Bush is a familiar face around town having lived in Pemberton her whole life.

Her great-grandmother, a widow in Ireland with a small boy, moved to Pemberton to join family. They settled into the valley for the long haul despite the sizeable challenges.

Looking around Pemberton today it’s hard to imagine that at the turn of the century there was only a handful of families eking out a living in the swampy, mosquito-filled valley.

Now Bush has no less than seven first cousins living in the area and three children of her own.

But the rapid population increase points to a growth spurt that is not just simple evolution and the inevitable expansion of the family tree.

Pemberton’s changes are directly related to the success of Whistler as one of the top resorts in North America.

Whistler’s success creates both problems and opportunities said developer Serge Coté.

"The problem is that by being so successful everybody wanted to move to Whistler and this created a lot of strain on the real estate market, moving the prices up to limits where the normal working family could no longer afford to live there," he said.

"And that of course is a problem. But a great opportunity for a town that’s located 20-25 minutes away."

The former Whistler developer took a relatively safe gamble on Pemberton’s future after looking at patterns in other U.S. resorts and their outlying communities.

Neighbouring communities to Vail and Aspen boomed with the success of the corresponding resorts. Some of those areas were even further away than the 35 kilometres between Whistler and Pemberton.
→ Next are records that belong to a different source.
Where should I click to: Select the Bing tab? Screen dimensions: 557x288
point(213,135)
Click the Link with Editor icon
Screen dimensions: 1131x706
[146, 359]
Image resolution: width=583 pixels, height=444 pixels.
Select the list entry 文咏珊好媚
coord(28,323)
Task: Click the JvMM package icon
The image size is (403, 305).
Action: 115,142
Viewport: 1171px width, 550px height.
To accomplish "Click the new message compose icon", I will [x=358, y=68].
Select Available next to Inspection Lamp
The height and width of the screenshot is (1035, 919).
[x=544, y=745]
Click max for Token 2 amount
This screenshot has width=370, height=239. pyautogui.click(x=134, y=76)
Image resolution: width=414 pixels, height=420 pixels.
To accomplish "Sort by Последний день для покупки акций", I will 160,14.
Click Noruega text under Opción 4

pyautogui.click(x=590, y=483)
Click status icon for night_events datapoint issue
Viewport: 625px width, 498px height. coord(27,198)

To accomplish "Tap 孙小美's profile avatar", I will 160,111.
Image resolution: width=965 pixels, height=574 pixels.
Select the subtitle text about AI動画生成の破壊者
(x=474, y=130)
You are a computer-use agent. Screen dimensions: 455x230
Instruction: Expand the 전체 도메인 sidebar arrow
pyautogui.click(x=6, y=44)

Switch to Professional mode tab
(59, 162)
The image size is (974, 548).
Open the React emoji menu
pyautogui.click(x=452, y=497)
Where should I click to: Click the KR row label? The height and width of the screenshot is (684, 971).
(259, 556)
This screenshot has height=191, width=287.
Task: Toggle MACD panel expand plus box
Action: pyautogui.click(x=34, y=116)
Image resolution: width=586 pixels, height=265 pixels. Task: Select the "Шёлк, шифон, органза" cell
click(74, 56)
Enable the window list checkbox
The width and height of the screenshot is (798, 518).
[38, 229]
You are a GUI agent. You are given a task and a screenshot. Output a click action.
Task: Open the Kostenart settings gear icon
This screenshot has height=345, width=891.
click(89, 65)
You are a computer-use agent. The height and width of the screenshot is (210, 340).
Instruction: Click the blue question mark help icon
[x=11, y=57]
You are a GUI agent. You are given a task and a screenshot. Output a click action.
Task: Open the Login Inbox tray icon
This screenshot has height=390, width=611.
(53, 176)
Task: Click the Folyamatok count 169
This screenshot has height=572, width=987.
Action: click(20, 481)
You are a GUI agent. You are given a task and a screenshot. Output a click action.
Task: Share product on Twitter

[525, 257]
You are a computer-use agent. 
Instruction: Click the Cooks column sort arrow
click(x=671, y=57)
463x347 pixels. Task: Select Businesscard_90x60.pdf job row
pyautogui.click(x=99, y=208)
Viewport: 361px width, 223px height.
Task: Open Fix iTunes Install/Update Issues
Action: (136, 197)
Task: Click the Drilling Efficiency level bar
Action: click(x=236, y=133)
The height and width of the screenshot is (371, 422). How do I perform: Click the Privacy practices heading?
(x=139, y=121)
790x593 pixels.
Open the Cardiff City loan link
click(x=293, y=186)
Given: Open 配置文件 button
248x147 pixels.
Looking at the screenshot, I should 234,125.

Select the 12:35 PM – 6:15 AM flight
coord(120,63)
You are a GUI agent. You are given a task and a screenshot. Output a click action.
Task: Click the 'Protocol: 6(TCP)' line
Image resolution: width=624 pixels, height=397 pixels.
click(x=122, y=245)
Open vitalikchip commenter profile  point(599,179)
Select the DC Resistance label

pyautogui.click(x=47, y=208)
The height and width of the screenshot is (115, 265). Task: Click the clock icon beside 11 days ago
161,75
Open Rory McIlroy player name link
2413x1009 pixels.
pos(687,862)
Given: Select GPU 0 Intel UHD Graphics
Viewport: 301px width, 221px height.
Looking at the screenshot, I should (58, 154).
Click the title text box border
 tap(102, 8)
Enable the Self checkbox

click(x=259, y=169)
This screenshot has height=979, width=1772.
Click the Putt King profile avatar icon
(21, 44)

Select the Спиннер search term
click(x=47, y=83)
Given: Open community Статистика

Coté was also confident in his decision to build in Pemberton because the valley had merits of its own to entice buyers.

"To put that cherry on top of the sundae, when you come here and you stand in the middle of the valley and you start observing what’s around you and the natural beauty of this valley... then you realize why this was the right bet," he said.

In 1997 he started building the multi-family development called the Peaks, under his development company Glacier Creek Contracting.